Markdown for AI Agents is a lightweight WordPress plugin that enables HTTP content negotiation for your site’s content. When a client (like an AI agent or a custom script) requests a page with the Accept: text/markdown header, the plugin intercepts the request and returns a clean, structured Markdown representation of the post or page content.
This is ideal for AI crawlers, RAG (Retrieval-Augmented Generation) systems, and non-browser clients that prefer machine-friendly text over complex HTML.
Important note: This plugin is primarily a developer/integration tool. Human visitors browsing your site will never see any difference — the Markdown output is only served when explicitly requested via the Accept: text/markdown HTTP header. Normal browser requests always receive the standard HTML page.
Key Features:
- Automatically detects
Accept: text/markdownheaders. - Converts HTML content to clean Markdown using the League HTMLToMarkdown library.

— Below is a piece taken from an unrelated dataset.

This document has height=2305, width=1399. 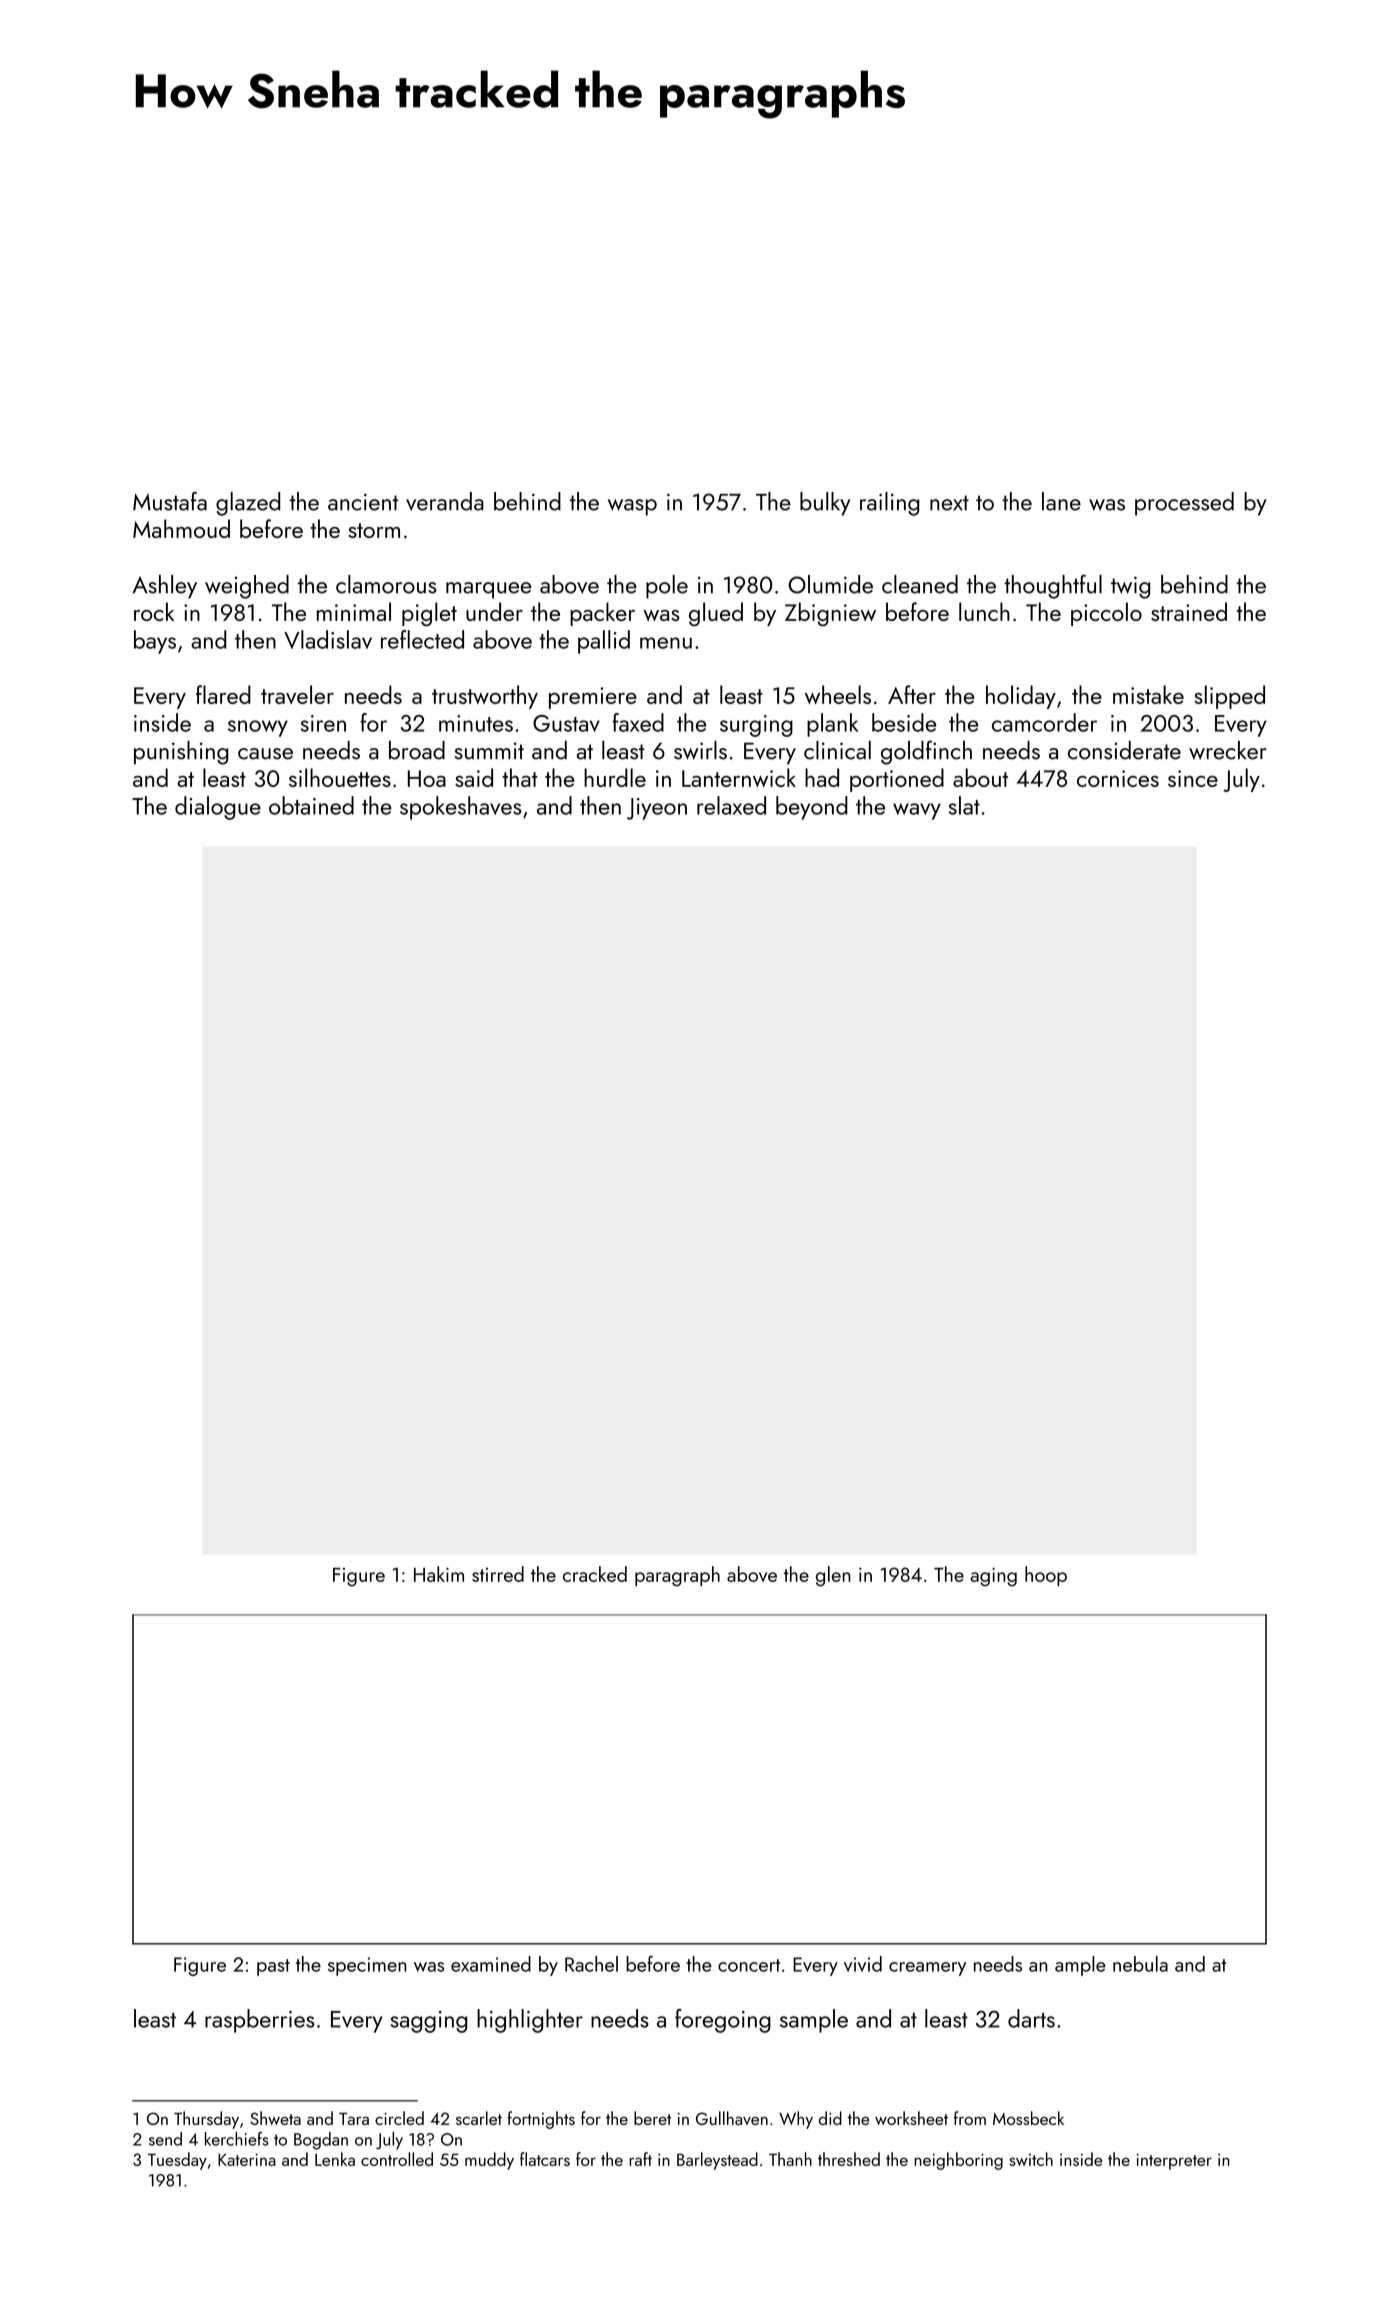 What do you see at coordinates (1046, 1576) in the document?
I see `hoop` at bounding box center [1046, 1576].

- Strips away theme layout, navigation, headers, footers, and sidebars — serving only the main content.
- Adds useful HTTP response headers:
Content-Type: text/markdown,Vary: Accept, andX-Markdown-Word-Count. - Respects WordPress visibility rules and filters.

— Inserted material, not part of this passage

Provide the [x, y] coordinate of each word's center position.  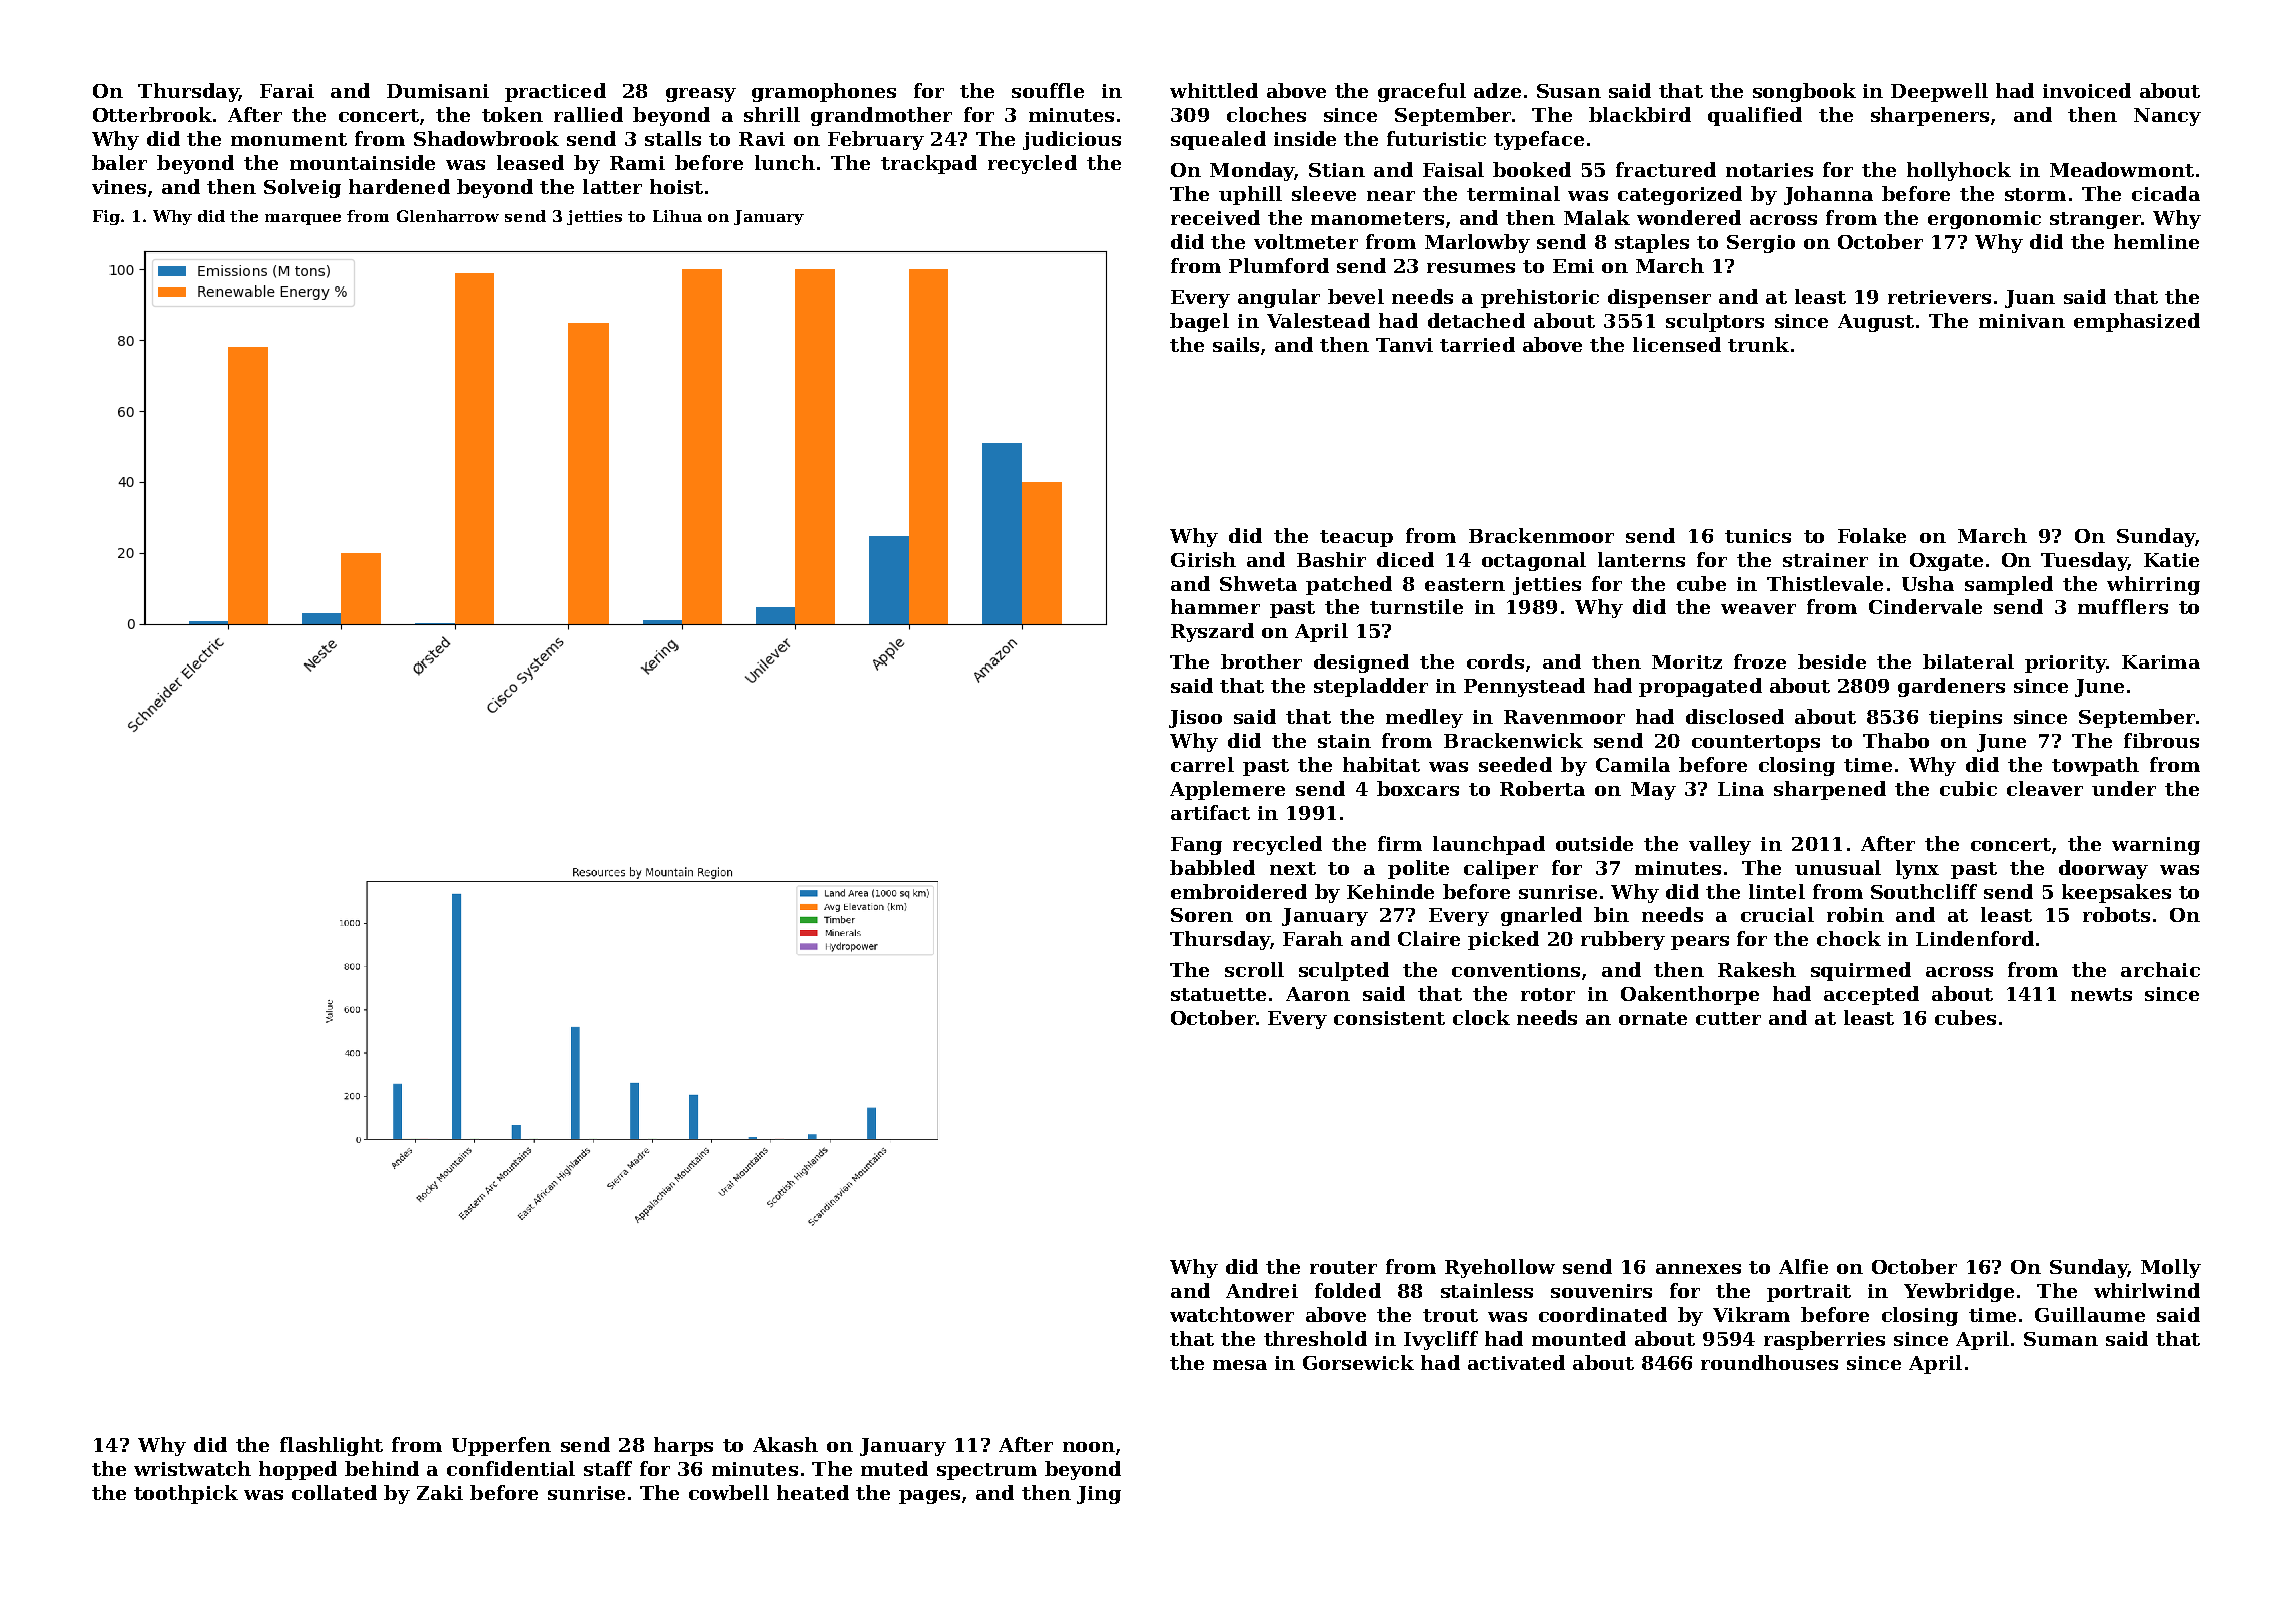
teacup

- No configuration required — works out of the box for posts, pages, and custom post types.
How It Works
This plugin uses a standard web technique called HTTP content negotiation. The same URL on your site can serve different representations of the same content depending on what the client asks for:
- A regular browser sends
Accept: text/htmlreceives your normal HTML page. - An AI agent sends
Accept: text/markdownreceives a clean Markdown version of the same page.
No extra URLs, no duplicate content, no configuration needed. The plugin hooks into WordPress’s template_redirect action, detects the Accept header, captures the rendered HTML, converts it to Markdown, and returns it with appropriate headers.

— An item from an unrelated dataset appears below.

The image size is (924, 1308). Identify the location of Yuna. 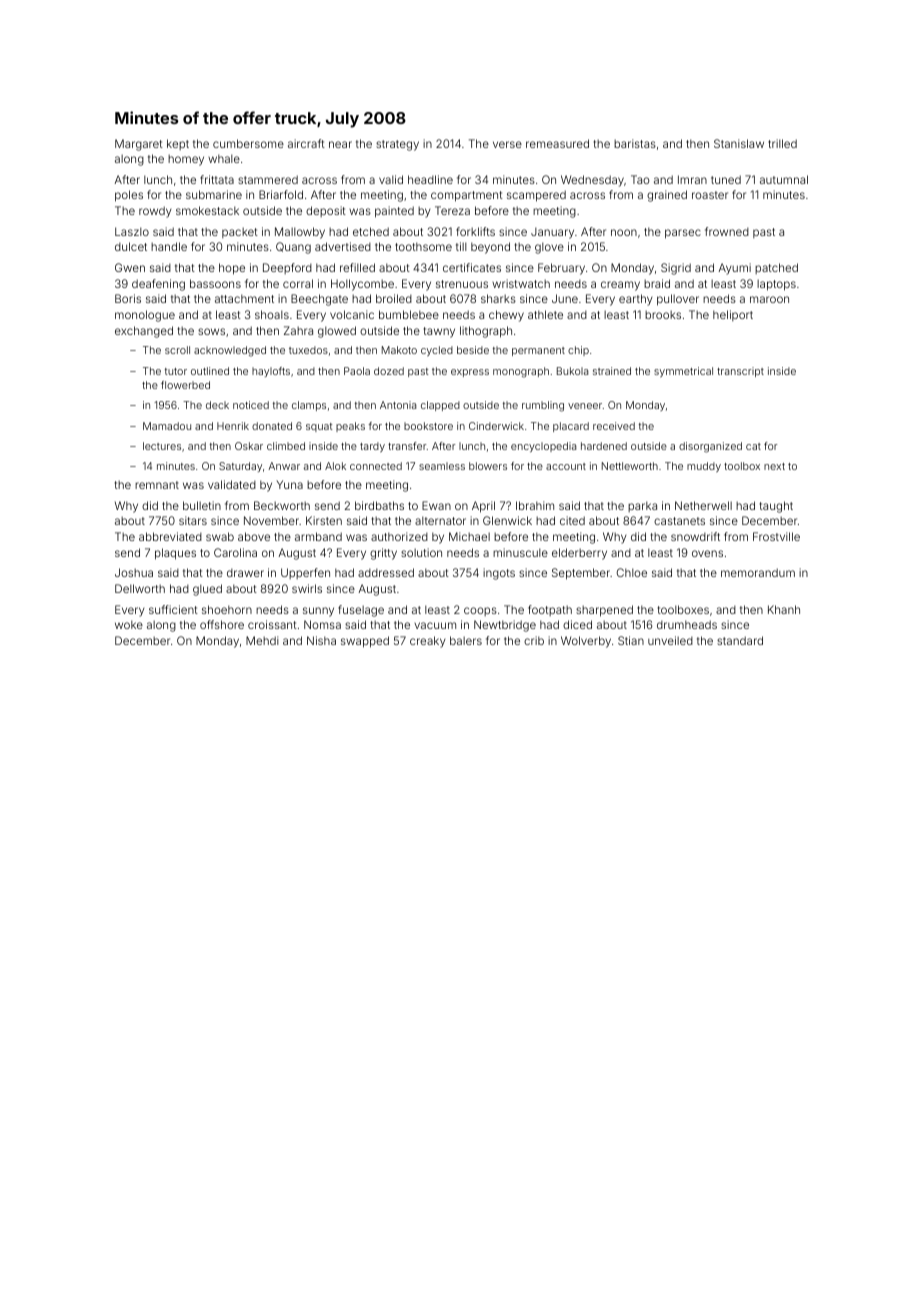
(289, 484).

Why Markdown for AI Agents?
When building RAG (Retrieval-Augmented Generation) applications or AI pipelines that ingest web content, HTML is extremely noisy. A typical WordPress page contains thousands of tokens worth of HTML tags, inline styles, navigation menus, scripts, and layout markup — none of which carries meaning for an AI model.
Serving clean Markdown instead can reduce token consumption by up to 60%, which means:
- Lower API costs — fewer tokens ingested when loading pages into vector stores or LLM pipelines.
- Faster processing — less text for the model to parse, filter, and discard.
- Better retrieval accuracy — higher signal-to-noise ratio improves the quality of RAG results.
- Simpler pipelines — no need for custom HTML stripping logic on the client side; the plugin handles it server-side.
Any AI agent, crawler, or ingestion script that sends Accept: text/markdown in its request header will automatically receive the clean Markdown version — no extra URLs, no separate endpoints, no changes to your content workflow.